[Pixel coordinate grounding data]
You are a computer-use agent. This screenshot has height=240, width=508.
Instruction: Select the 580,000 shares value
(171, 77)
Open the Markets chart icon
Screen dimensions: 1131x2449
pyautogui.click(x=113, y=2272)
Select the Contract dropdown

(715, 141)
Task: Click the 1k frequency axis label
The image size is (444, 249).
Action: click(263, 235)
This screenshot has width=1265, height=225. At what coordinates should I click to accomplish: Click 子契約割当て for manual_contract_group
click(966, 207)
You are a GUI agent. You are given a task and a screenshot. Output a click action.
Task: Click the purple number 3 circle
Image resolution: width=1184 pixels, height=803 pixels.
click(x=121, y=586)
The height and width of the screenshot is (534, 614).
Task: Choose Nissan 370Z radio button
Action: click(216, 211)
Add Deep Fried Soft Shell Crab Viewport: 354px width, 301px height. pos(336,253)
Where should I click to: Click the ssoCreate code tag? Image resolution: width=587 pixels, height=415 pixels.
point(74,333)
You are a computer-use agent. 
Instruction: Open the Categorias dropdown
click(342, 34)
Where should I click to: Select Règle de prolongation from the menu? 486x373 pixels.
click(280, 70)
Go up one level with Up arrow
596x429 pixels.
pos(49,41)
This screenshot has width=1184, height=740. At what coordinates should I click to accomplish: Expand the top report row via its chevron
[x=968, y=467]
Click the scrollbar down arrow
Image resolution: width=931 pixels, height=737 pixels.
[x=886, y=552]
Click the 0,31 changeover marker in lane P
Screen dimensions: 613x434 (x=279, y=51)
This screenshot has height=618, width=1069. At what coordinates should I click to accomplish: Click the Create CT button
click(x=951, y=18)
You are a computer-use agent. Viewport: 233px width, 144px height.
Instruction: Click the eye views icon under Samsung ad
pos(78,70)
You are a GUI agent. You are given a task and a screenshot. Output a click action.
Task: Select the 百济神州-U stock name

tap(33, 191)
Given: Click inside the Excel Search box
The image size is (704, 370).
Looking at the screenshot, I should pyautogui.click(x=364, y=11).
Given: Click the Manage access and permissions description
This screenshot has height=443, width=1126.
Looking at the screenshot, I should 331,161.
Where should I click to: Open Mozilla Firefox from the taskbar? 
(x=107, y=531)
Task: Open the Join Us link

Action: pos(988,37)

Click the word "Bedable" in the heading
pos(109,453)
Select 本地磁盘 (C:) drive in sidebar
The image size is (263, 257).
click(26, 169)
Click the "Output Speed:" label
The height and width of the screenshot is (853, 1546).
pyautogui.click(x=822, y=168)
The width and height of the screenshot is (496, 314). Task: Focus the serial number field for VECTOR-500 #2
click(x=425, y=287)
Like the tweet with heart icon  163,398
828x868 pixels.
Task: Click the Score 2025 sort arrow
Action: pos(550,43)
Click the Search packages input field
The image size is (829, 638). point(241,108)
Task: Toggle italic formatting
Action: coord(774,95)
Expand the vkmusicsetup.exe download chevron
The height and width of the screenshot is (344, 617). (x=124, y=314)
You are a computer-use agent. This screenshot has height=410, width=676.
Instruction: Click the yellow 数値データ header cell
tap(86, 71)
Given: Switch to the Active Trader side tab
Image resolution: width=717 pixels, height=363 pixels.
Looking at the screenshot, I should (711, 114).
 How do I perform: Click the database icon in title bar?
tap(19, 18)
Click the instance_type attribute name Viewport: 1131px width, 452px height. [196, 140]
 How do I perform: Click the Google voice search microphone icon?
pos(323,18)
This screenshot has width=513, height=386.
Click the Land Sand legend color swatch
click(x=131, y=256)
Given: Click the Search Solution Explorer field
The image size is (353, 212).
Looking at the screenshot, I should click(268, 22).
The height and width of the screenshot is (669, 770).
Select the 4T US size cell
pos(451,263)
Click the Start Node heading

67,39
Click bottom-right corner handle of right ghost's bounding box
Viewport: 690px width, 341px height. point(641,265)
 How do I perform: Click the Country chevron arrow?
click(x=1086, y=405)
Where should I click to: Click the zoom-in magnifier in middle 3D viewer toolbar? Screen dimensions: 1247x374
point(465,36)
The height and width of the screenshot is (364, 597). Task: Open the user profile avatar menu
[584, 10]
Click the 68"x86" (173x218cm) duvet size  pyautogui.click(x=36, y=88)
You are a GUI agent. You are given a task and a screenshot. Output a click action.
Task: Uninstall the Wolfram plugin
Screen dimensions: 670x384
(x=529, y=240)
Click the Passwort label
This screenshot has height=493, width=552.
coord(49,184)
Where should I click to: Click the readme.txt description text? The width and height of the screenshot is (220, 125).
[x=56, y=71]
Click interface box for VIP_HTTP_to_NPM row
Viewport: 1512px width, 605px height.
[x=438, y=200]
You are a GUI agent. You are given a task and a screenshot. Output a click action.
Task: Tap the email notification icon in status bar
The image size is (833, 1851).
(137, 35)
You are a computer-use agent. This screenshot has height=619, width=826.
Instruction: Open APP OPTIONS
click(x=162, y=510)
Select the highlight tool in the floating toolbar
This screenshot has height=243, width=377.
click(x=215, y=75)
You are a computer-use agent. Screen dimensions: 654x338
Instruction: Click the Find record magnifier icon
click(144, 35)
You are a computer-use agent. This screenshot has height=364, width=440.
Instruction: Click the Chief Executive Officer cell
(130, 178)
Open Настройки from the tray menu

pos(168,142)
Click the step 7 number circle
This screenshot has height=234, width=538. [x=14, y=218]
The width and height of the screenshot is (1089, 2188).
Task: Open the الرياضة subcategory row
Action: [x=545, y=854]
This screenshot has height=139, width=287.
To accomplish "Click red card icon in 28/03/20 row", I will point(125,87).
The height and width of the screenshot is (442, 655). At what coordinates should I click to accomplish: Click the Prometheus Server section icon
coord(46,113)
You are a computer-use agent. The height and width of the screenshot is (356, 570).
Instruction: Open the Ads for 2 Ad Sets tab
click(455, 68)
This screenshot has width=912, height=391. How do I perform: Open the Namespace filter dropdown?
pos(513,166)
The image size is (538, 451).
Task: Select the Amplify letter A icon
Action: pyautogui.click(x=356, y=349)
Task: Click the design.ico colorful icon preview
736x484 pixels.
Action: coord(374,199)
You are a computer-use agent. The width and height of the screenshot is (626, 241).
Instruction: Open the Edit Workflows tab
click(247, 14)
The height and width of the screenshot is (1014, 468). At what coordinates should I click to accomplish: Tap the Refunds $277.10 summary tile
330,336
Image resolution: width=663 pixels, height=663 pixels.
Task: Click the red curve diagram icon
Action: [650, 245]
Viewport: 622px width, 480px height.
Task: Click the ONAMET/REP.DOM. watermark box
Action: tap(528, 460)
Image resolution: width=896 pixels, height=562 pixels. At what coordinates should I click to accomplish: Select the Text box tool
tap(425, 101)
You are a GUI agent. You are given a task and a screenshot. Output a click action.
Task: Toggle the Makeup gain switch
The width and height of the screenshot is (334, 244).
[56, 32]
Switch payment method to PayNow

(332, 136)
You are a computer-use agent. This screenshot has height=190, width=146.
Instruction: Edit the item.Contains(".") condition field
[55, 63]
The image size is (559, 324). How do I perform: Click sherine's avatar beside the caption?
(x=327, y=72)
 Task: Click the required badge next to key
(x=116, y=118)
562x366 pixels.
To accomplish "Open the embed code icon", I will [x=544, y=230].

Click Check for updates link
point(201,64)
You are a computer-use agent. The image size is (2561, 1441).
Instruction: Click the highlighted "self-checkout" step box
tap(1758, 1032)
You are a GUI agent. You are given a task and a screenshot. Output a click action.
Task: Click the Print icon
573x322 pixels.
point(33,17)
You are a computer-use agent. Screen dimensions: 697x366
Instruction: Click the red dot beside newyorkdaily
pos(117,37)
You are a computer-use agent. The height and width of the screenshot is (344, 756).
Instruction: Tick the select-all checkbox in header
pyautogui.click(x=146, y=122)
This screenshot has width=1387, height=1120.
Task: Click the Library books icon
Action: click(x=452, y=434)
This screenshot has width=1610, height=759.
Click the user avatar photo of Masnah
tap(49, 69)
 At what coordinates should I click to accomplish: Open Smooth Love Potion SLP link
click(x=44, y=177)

# Instructions for the task
Take every line above that includes the string "label" and return it.

# Response below
Task: Click the 1k frequency axis label
Click the "Output Speed:" label
Click the Passwort label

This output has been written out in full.